Gabe nodded and took a swig of his coffee. “Charlene Lockwood’s stubborn as they come. We tried to talk her out of it but she’s got a cabin rented, not so far from your area.”
Matt sat u
p straighter. That sounded good. He didn’t want to seem too pushy. He owed her dinner at the very least. Probably he owed her his life. If she hadn’t arrived and tried to help him, he might not have tried to get out when he did.
“So,” Gabe said, pulling out a piece of paper and taking a pen off his desk, “tell me from the beginning what happened today up on Pinecrest, any and every detail. Then, as soon as my deputy runs you home, he and I will find the site of the wreck and take a good look at it. I’ll interview Char later.”
“Char spotted the wreck. I ought to hire her as a bodyguard— Just kidding,” he added when Gabe’s eyebrows shot up. “You evidently think she’s the one who needs that at her new cabin.”
Gabe leveled a long look at him. “With all the outsiders in town, right. She’s very idealistic, out to help anyone, especially poor kids.”
Maybe he had overstepped, Matt thought. He was a far cry from poor kids, and he hadn’t felt idealistic in years. Nose to grindstone, eye on the stock market and building up a big investment in the people and places of Lake Azure. He supposed, especially compared to the locals around here, he was a driven workaholic.
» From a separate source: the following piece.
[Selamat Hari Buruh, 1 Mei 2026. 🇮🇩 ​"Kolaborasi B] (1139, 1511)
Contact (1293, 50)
“Okay. Let me tell you what happened from the beginning,” he said, and figured he’d start with the fact he was taking things he’d bought for Woody McKitrick’s family, things that were now so much ash at the bottom of a ravine where he could have ended up the same way.
* * *
Char was disappointed when Gabe called his receptionist in the main office to say that she should go home and he’d get her story tonight. She wanted to see how Matt was doing now, maybe drive him to Lake Azure. But Gabe was going to take Matt and Jace Miller, his deputy, to see the burned wreck of the Lake Azure truck, then he’d see that Matt got home. Matt had insisted on going to the collision and crash site, too.